Champagne for my real friends, real pain for my sham friends. Or as I like to say: pain au chocolat for me, pain au chocolat for you.

Ah, a pain au chocolat. The feel of it in your hand: square, steady, reliable, like a brick. Sure, it isn’t as demure as a croissant and it lacks the glistening, stained glass centre of a Danish. What a pain au chocolat has going for it is its blatantness: it has to be made right but it also has to be made with the right ingredients. Those two chocolate bars at its centre can’t be bad. It allows little room for error (at least with a bad croissant you can treat it like a piece of fluff) and because of that, I deeply respect it.

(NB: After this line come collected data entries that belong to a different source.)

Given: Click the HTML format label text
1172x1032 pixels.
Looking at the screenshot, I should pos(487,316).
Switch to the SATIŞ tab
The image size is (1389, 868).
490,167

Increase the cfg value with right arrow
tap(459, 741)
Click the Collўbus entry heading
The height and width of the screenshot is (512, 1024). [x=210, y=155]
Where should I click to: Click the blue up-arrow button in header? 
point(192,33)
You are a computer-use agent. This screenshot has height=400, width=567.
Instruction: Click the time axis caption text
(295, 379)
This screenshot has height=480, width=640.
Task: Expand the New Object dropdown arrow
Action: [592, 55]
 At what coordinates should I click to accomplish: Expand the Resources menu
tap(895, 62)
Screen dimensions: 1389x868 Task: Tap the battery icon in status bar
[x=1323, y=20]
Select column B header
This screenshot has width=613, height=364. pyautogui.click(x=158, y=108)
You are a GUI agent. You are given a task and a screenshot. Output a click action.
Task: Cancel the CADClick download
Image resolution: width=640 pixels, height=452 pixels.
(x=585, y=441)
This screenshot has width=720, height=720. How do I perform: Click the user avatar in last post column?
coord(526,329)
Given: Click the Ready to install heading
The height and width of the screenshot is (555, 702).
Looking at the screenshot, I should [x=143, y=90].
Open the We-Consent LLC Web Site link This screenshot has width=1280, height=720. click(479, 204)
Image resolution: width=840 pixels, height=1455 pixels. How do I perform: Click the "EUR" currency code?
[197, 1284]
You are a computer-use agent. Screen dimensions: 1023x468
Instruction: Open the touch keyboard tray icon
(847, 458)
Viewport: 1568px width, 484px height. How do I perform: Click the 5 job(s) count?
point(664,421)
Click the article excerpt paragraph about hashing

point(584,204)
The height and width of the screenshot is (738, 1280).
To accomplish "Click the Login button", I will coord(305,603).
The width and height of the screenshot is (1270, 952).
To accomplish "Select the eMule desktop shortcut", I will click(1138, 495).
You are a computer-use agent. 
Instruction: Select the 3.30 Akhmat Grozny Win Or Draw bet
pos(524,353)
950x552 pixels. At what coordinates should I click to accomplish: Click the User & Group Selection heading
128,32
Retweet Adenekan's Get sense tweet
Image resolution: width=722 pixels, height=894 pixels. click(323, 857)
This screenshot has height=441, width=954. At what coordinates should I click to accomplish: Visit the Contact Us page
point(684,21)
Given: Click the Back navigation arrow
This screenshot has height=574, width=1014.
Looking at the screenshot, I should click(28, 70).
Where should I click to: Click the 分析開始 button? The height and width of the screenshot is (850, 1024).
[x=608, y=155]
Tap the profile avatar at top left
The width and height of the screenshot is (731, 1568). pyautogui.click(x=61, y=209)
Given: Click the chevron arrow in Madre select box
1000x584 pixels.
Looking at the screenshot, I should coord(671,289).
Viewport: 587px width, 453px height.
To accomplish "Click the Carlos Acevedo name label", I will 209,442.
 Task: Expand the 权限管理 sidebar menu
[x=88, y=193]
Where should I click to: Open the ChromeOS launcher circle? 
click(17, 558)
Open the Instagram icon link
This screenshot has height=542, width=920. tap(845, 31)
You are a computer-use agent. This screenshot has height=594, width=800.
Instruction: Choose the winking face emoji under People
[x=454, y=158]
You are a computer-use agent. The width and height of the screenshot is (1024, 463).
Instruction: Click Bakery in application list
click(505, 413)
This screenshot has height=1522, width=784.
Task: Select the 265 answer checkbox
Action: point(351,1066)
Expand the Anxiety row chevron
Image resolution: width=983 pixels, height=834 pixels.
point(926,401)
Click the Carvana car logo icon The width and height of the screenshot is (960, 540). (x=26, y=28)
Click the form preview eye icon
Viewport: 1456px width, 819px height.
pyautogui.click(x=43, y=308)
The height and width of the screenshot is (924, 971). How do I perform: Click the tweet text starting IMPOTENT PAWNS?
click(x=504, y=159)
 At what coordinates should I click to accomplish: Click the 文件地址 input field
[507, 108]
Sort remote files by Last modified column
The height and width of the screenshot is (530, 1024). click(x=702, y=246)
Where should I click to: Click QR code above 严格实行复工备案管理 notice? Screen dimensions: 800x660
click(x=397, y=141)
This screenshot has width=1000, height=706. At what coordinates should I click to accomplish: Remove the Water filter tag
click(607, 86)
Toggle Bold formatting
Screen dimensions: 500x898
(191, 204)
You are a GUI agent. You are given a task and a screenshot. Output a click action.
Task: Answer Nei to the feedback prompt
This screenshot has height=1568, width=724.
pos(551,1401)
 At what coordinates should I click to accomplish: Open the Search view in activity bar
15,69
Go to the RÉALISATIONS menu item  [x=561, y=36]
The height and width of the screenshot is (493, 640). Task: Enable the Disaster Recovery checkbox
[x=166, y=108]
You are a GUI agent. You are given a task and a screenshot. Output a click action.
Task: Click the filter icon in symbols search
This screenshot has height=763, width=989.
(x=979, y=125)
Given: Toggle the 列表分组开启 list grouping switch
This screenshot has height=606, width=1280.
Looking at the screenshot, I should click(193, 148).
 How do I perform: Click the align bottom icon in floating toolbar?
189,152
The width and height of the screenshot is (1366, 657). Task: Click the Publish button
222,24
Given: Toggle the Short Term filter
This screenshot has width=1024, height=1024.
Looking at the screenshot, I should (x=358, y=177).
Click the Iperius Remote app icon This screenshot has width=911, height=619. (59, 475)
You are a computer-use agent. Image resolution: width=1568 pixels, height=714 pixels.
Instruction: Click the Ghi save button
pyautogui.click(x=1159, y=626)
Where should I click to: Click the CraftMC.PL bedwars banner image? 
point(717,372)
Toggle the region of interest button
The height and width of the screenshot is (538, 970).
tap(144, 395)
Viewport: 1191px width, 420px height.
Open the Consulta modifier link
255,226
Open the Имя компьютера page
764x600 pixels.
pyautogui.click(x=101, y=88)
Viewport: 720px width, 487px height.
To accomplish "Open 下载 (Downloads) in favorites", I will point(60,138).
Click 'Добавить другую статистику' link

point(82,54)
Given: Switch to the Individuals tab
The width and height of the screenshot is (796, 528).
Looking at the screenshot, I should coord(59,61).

So, in the grand tradition of investigative journalism, I decide to put Amsterdam’s bakeries to a taste test – a thin-margined task considering how good we have it here. I never shy away from a challenge, especially one that has me shooting along cycle lanes in the pursuit of pastry. I pick up pain au chocolate from some of the best bakeries in Noord, Oost, Zuid and West, clear my kitchen table, line up my specimens and slowly descend into gluten-induced hysteria.

On a physical, emotional and spiritual level, this challenge leaves me feeling like this emoji: 😵‍💫

Our contenders.

So what makes a good pain au chocolat? A good, dark bake is a must. Give me caramelisation. The lamination should be fully on display but it shouldn’t be unruly like an exploded jack-in-the-box. Imagine a flip book in use. Inside, there should be an even honeycomb structure – no obvious layers. This tripartite texture – crispy on the outside, softness in the middle, a slight bite of chocolate (I actually like my chocolate bar to be on the firmer side but I find this only achievable in colder weather) is what makes a pain au chocolat. In terms of flavour, there should be a strong buttery warmth, and the delicate, yeasty flavour of the dough shouldn’t be obliterated by the hum of dark chocolate.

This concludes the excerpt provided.